What the exercise asks: Reproduce the entries from the line with "Where should I click to: Click the Udinese" up to and including the line with "coord(13,34)", switching "club crest" to "team badge" and leaving all else unchanged.

^^^^^^^^^^^^^^^^

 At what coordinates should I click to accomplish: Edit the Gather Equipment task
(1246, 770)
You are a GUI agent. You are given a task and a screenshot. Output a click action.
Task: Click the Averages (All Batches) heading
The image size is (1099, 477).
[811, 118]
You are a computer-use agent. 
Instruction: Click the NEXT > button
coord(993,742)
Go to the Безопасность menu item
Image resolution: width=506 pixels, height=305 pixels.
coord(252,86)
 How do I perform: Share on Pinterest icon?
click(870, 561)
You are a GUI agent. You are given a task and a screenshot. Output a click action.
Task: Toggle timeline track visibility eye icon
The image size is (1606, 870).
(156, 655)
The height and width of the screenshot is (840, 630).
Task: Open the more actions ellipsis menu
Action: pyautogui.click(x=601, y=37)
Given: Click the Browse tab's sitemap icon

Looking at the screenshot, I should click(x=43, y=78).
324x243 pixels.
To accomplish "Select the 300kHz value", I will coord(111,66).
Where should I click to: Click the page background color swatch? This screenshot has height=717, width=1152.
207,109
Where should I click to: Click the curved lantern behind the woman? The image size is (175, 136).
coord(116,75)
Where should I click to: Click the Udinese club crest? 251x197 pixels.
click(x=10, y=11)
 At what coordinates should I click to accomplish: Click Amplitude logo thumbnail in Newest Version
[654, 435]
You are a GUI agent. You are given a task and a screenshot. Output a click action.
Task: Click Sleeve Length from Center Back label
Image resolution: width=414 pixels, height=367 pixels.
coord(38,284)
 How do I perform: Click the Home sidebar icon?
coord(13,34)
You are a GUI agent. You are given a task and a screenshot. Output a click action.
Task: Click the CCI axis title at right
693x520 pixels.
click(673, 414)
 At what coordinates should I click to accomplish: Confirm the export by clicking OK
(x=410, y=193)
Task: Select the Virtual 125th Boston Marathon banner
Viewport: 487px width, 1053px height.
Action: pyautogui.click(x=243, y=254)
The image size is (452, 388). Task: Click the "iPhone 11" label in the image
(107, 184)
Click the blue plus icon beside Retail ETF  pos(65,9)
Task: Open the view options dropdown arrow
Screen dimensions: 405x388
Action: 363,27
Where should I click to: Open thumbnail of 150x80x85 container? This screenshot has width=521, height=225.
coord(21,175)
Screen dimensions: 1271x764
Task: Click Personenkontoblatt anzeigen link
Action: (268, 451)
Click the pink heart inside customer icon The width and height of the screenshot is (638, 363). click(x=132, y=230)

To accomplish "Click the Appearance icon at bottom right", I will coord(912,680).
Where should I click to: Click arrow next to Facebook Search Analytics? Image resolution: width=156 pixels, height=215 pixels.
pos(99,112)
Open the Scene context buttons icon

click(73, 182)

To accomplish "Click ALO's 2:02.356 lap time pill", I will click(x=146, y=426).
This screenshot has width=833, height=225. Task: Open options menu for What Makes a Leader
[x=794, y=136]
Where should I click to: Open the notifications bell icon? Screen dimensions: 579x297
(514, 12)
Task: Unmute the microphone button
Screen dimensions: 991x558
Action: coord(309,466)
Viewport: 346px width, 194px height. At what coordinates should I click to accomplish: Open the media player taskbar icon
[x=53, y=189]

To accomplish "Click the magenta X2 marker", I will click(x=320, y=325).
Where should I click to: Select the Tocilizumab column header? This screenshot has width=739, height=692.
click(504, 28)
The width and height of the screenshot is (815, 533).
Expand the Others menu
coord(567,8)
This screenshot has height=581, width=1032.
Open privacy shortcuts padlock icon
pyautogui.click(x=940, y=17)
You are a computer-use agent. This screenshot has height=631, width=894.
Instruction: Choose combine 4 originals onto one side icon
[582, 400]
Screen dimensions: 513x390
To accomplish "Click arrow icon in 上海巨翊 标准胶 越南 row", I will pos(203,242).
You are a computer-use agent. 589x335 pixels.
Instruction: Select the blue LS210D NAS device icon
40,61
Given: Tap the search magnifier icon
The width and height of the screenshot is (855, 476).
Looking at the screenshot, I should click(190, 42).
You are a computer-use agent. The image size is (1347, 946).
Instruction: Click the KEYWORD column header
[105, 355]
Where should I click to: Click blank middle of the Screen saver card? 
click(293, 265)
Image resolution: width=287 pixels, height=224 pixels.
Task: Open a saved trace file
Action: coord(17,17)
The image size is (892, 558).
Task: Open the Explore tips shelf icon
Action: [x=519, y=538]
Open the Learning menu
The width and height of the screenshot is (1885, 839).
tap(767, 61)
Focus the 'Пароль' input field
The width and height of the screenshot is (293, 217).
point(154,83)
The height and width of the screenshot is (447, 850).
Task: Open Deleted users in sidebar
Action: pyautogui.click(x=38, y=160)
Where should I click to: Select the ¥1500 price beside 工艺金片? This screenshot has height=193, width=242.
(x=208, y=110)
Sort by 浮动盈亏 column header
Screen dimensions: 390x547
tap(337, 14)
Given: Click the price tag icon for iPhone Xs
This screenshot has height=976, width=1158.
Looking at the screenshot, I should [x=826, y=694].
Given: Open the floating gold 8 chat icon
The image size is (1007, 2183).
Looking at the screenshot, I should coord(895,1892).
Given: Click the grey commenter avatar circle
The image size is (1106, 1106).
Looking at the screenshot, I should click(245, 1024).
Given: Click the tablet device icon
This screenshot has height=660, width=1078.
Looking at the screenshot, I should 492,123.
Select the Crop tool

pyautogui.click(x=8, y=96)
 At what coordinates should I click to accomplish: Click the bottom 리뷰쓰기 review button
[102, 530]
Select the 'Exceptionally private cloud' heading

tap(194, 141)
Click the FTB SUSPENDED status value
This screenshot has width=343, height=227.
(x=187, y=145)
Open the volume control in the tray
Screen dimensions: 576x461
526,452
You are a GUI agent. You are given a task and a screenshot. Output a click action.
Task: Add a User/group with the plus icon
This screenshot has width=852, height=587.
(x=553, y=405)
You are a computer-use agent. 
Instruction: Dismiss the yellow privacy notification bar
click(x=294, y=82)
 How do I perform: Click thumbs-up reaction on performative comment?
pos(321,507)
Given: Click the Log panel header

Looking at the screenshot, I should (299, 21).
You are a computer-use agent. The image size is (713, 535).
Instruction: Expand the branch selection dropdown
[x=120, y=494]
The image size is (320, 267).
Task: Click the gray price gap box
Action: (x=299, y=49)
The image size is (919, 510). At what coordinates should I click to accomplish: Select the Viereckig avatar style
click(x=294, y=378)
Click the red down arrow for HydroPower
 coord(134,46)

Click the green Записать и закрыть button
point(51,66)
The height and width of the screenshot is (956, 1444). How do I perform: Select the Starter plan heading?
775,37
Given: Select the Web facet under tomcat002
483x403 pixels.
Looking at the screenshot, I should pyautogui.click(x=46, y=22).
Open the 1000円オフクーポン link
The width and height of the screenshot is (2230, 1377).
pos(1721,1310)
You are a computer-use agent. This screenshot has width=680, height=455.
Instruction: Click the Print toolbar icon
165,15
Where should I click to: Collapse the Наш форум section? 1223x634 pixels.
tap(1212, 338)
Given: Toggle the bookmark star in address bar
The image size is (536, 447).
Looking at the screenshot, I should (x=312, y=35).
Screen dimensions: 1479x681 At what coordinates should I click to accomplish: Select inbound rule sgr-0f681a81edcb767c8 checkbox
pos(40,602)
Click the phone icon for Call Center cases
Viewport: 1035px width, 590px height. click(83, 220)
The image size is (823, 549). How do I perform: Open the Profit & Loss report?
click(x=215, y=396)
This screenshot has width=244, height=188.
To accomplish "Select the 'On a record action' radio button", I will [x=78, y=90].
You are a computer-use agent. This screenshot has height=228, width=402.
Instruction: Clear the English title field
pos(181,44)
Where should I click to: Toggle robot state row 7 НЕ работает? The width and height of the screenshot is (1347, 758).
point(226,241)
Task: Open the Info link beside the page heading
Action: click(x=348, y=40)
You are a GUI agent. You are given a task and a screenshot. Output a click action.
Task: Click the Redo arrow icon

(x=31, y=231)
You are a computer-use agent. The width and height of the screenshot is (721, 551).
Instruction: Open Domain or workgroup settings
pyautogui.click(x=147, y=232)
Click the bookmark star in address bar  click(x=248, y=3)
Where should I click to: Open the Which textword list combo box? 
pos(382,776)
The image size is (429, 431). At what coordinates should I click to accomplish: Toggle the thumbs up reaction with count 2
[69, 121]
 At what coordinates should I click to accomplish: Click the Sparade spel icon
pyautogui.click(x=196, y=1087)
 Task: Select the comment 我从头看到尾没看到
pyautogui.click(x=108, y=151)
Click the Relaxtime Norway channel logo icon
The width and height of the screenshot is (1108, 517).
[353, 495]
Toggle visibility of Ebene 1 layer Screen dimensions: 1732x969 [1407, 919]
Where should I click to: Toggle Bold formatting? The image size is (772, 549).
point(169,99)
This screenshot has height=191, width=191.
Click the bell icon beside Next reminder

^^^^^^^^^^^^^^^^

Answer to this exercise:
Where should I click to: Click the Udinese team badge? 251x197 pixels.
click(x=10, y=11)
 At what coordinates should I click to accomplish: Click Amplitude logo thumbnail in Newest Version
[654, 435]
You are a GUI agent. You are given a task and a screenshot. Output a click action.
Task: Click Sleeve Length from Center Back label
Image resolution: width=414 pixels, height=367 pixels.
coord(38,284)
 How do I perform: Click the Home sidebar icon?
coord(13,34)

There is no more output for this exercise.